• _EXTRAIT À LIRE_:

=-=-=-=-=

Quant à Bethlehem, le point de vue est autre, puisque l’existence de la ville, sous ce nom, est incontestable, à un emplacement connu.

Nous allons donc examiner ce grand problème, — Où est né le Christ ? — sur lequel ont ergoté, — pas davantage, — tant d’érudits, sans parvenir à le résoudre. En dépit d’eux, et à la lueur de notre raison moyenne, — sens critique et bon sens, — nous découvrirons la ville natale du Christ : son nom vrai, son emplacement exact. Ce n’est pas Bethlehem, Bethlehem de Juda, choisie théoriquement, en raison du droit mosaïque et pour accomplir les prophéties, pour des considérations dynastiques aussi, et de légitimité messianiste[7]. Ce n’est pas Nazareth, sauf par symbole dans les Évangiles car le nom vrai a été effacé. Et si, dans les Évangiles, l’emplacement véritable se dissimule à peine, malgré et sous le nom d’emprunt, l’Église, après l’avoir laissé perdre, cet emplacement, ou oublier des générations, l’a transporté, recouvert du nom symbolique, donné ensuite comme historique, loin du lieu réel que les Évangiles permettent de retrouver encore : c’est aux VIIIe-IXe siècles que la substitution de lieu a été faite, sous les espèces de l’identification dont parle M. Charles Guignebert.

IV. — Le piège des deux villes.

=-=-=-=-=

• _DOCUMENTS FOURNIS_:
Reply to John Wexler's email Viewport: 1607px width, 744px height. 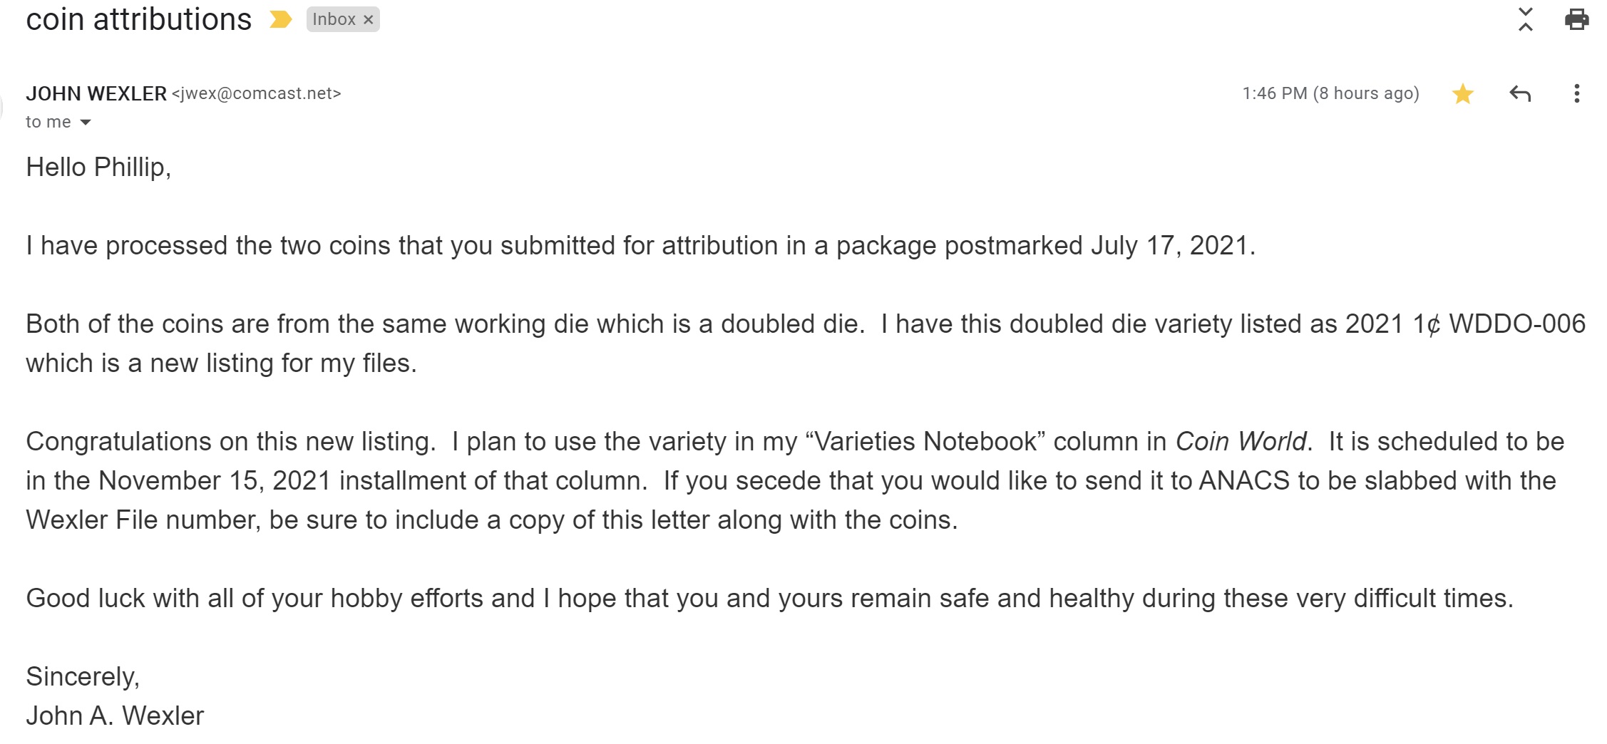click(1520, 93)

=-=-=-=-=

• _CONSIGNE_:
Recopiez intégralement l'extrait sur la ville natale du Christ, sans en modifier un seul mot. Fondez-vous uniquement sur l'extrait.

• _RÉPONSE_:
Quant à Bethlehem, le point de vue est autre, puisque l’existence de la ville, sous ce nom, est incontestable, à un emplacement connu.

Nous allons donc examiner ce grand problème, — Où est né le Christ ? — sur lequel ont ergoté, — pas davantage, — tant d’érudits, sans parvenir à le résoudre. En dépit d’eux, et à la lueur de notre raison moyenne, — sens critique et bon sens, — nous découvrirons la ville natale du Christ : son nom vrai, son emplacement exact. Ce n’est pas Bethlehem, Bethlehem de Juda, choisie théoriquement, en raison du droit mosaïque et pour accomplir les prophéties, pour des considérations dynastiques aussi, et de légitimité messianiste[7]. Ce n’est pas Nazareth, sauf par symbole dans les Évangiles car le nom vrai a été effacé. Et si, dans les Évangiles, l’emplacement véritable se dissimule à peine, malgré et sous le nom d’emprunt, l’Église, après l’avoir laissé perdre, cet emplacement, ou oublier des générations, l’a transporté, recouvert du nom symbolique, donné ensuite comme historique, loin du lieu réel que les Évangiles permettent de retrouver encore : c’est aux VIIIe-IXe siècles que la substitution de lieu a été faite, sous les espèces de l’identification dont parle M. Charles Guignebert.

IV. — Le piège des deux villes.